In 1887, the Electoral Count Act (ECA) was established, setting aside the date of Jan. 6 to for states' electoral votes to be counted, challenged, resolved, and certified by Congress. Writing for New York Magazine, Ed Kilgore says that although the act has been pilloried "as a legislative dog's meal of vague and confusing procedures," it has never been significantly revised.
Fast-forward to 2020, and Donald Trump used the "ritual certification" as a means to challenge the legitimate election of Joe Biden.
While then-Vice President Mike Pence resisted Trump's pressure on Jan. 6, 2020, the ECA's provisions allowing a single House member and a single senator "to trigger a contest of any state's electoral vote gave Team Trump the opening they needed to mount a January 6 challenge, based on Trump's lies about "voter fraud," even without Pence's complicity," Kilgore writes.
"And so you had the January 6 challenges by MAGA Republicans (a majority of the GOP conference in the House), the deadly Capitol riot, and eventually, the last step necessary to make Joe Biden the 46th president," he adds.

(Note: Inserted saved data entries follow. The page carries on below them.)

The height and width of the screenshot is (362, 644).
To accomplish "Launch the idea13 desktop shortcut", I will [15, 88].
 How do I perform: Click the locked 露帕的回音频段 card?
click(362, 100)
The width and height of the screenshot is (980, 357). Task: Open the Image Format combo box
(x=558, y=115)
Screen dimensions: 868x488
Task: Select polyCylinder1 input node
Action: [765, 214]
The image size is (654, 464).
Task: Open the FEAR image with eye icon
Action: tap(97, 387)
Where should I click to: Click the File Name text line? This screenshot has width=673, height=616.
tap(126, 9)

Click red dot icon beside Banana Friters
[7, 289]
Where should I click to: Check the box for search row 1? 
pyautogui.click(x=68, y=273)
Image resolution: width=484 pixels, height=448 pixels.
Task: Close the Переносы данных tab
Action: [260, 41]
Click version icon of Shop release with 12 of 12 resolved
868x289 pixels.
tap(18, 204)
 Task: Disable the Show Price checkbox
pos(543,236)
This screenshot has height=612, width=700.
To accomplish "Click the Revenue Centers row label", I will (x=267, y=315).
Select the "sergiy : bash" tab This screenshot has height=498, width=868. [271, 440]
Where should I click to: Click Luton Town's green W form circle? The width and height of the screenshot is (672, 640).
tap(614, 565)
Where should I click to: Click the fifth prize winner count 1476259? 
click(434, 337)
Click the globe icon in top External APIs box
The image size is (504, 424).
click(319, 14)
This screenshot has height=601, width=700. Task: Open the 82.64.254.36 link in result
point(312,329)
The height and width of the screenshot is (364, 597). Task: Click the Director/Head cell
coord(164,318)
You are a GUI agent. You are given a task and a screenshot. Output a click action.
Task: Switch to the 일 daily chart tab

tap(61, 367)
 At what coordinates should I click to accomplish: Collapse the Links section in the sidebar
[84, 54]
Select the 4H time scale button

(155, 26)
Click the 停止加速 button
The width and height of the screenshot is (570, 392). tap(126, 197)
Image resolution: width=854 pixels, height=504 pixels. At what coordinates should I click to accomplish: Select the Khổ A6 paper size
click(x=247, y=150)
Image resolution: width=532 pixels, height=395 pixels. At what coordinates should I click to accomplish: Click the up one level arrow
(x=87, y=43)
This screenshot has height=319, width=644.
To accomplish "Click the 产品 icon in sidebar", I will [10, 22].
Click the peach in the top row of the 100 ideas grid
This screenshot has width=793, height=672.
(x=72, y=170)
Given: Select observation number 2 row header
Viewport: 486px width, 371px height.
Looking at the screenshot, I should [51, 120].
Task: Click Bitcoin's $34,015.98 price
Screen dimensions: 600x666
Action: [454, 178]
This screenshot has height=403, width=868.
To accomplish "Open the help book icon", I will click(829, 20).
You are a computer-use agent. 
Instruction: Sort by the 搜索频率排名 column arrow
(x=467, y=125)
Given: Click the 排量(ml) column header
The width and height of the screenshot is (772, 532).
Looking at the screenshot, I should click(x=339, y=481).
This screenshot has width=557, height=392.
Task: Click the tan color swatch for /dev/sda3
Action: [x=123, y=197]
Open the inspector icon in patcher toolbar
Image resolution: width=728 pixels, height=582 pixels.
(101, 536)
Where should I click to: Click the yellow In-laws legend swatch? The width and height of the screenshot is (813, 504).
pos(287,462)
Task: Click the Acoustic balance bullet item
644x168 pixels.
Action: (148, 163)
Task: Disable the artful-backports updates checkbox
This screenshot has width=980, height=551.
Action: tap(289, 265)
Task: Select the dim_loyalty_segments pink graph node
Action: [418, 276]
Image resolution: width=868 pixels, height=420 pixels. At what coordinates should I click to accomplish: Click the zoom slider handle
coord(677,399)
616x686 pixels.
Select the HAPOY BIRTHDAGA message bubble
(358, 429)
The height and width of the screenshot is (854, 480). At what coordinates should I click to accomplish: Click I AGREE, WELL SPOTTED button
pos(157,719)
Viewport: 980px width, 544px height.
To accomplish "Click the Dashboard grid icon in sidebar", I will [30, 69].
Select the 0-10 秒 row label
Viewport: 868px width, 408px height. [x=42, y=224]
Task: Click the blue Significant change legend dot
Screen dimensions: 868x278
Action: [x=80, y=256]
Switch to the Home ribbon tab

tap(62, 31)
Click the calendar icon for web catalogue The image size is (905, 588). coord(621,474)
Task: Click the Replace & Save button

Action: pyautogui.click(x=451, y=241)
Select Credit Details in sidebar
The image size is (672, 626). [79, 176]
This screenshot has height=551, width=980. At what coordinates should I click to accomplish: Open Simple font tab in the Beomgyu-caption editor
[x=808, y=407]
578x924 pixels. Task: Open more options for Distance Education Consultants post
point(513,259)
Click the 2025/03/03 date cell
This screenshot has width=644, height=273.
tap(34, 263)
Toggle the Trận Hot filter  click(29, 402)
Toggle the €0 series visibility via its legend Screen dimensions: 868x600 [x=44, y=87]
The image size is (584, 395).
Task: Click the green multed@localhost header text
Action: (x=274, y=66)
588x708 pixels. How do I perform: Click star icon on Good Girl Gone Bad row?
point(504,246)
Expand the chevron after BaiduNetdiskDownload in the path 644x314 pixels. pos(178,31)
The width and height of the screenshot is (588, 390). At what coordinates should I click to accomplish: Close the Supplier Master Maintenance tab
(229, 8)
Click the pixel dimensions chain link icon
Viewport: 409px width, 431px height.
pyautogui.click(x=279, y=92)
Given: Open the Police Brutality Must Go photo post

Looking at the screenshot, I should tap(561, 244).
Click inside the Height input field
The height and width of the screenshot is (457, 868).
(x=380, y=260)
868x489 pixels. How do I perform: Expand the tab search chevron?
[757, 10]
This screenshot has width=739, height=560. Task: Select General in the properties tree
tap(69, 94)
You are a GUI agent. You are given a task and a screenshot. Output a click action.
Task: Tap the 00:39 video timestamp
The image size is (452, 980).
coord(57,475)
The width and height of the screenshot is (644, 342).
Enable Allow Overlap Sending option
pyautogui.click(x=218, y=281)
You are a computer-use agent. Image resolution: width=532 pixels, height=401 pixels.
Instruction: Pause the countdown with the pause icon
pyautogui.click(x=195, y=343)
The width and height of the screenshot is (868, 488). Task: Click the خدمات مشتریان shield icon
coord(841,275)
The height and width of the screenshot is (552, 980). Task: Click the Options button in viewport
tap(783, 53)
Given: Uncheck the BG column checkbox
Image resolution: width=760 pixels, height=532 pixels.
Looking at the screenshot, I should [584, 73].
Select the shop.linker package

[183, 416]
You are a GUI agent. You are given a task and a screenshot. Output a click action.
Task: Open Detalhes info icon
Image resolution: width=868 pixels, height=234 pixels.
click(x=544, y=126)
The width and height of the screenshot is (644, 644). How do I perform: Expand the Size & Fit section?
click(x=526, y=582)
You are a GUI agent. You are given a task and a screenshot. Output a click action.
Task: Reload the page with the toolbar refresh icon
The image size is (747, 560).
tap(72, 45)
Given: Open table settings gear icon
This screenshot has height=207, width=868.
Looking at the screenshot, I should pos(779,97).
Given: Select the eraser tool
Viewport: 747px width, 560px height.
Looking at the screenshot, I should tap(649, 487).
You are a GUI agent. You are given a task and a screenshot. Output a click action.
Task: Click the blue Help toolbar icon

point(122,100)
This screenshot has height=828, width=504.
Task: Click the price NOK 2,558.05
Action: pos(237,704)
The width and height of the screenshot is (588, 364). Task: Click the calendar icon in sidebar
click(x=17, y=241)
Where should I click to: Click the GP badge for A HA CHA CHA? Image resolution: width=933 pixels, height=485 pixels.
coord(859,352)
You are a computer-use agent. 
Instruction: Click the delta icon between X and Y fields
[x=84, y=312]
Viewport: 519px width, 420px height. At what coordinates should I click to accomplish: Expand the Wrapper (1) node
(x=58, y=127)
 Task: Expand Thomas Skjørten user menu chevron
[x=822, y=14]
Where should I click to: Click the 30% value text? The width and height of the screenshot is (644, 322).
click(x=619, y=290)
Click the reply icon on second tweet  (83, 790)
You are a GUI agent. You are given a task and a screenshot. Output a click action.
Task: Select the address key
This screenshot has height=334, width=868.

While the Capitol was likely a rare occurrence, the person who inspired it, Donald Trump, has not gone away. "...the idea that presidential election contests should be extended to the last possible moment prior to Inaugural Day, based on arguments like Trump's assertion that "we can't lose unless it's rigged," is pernicious and self-replicating."
"Fixing the Electoral Count Act requires only a majority in both houses of Congress and a presidential signature," Kilgore writes, adding that there's even a contingent of Republican who are interested in updating it.